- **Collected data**

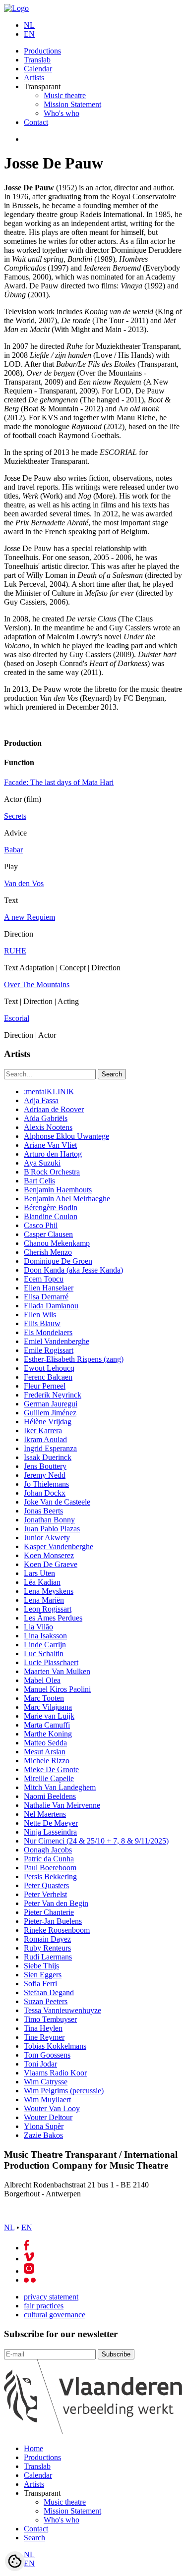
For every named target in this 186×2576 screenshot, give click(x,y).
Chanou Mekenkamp (57, 1243)
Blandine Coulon (50, 1216)
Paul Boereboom (50, 1867)
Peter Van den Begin (56, 1903)
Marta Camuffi (47, 1725)
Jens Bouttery (45, 1466)
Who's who (61, 113)
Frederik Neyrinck (52, 1395)
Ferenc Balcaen (48, 1377)
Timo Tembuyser (50, 2019)
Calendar (38, 68)
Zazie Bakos (43, 2135)
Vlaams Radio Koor (55, 2073)
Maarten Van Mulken (57, 1671)
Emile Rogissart (48, 1350)
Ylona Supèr (43, 2126)
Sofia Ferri (40, 1983)
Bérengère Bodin (50, 1207)
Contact (36, 122)
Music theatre (65, 95)
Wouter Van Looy (52, 2108)
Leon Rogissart (47, 1609)
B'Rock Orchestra (52, 1172)
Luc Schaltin (43, 1653)
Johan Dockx (44, 1493)
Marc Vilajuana (48, 1707)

- **What to work on**
Set every line of the records down again exactly, and exclude all pictures.

- **Exercise response**
For every named target in this 186×2576 screenshot, give click(x,y).
Chanou Mekenkamp (57, 1243)
Blandine Coulon (50, 1216)
Paul Boereboom (50, 1867)
Peter Van den Begin (56, 1903)
Marta Camuffi (47, 1725)
Jens Bouttery (45, 1466)
Who's who (61, 113)
Frederik Neyrinck (52, 1395)
Ferenc Balcaen (48, 1377)
Timo Tembuyser (50, 2019)
Calendar (38, 68)
Zazie Bakos (43, 2135)
Vlaams Radio Koor (55, 2073)
Maarten Van Mulken (57, 1671)
Emile Rogissart (48, 1350)
Ylona Supèr (43, 2126)
Sofia Ferri (40, 1983)
Bérengère Bodin (50, 1207)
Contact (36, 122)
Music theatre (65, 95)
Wouter Van Looy (52, 2108)
Leon Rogissart (47, 1609)
B'Rock Orchestra (52, 1172)
Luc Schaltin (43, 1653)
Johan Dockx (44, 1493)
Marc Vilajuana (48, 1707)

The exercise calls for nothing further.